Source:
..............................

Saturday, January 9, 2010

Diary of setting up an Ubuntu Enterprise Cloud

Below is my experiencing with getting an Ubuntu Enterprise Cloud setup. This is really a Eucalyptus cloud setup that is packaged up by Ubuntu, so I may use the terms somewhat interchangeably.
Day 1
I requisitioned 2 servers and Installed ubuntu server 9.1 and choose the Enterprise cloud option from the main installation screen. I did this once without an Internet connection and had all kinds of problems with exchange the keys with the cloud controller and the node:

warning: //var/lib/eucalyptus/keys//node-cert.pem doesn't exists!
warning: //var/lib/eucalyptus/keys//cluster-cert.pem doesn't exists!
warning: //var/lib/eucalyptus/keys//node-pk.pem doesn't exists!
warning: //var/lib/eucalyptus/keys//cloud-cert.pem doesn't exists!


Trying scp to sync keys to: eucalyptus@!://var/lib/eucalyptus/keys/...
usage: scp [-1246BCpqrv] [-c cipher] [-F ssh_config] [-i identity_file]
[-l limit] [-o ssh_option] [-P port] [-S program]
[[user@]host1:]file1 ... [[user@]host2:]file2
failed.

..............................

Data provided:

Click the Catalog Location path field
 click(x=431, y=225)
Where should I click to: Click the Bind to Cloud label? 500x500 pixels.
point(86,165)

..............................

Prompt 1: Repeat the stretch of the Ubuntu cloud diary from "Diary of setting" through "terms somewhat interchangeably.", swapping "terms" for "names".
Prompt 2: Carry on the Ubuntu cloud diary from its last line.

Task result 1:
Diary of setting up an Ubuntu Enterprise Cloud

Below is my experiencing with getting an Ubuntu Enterprise Cloud setup. This is really a Eucalyptus cloud setup that is packaged up by Ubuntu, so I may use the names somewhat interchangeably.

Task result 2:
ERROR: could not synchronize keys with !
The configuration will not have this node.
Hint: to setup passwordless login to the nodes as user eucalyptus, you can
run the following commands on node !:
sudo -u eucalyptus mkdir -p ~eucalyptus/.ssh
sudo -u eucalyptus tee ~eucalyptus/.ssh/authorized_keys > /dev/null
SNIP
EOT
Be sure that authorized_keys is not group/world readable or writable

So I followed the above directions and did many other things without any luck, eventually after reinstalling both the node and cloud controller machine while they were connected to the internet and then doing a distro update and reboot:
sudo apt-get update
sudo apt-get dist-upgrade
the key exchange process worked. I did this a couple times and had to do some or part of the above directions to get it to work.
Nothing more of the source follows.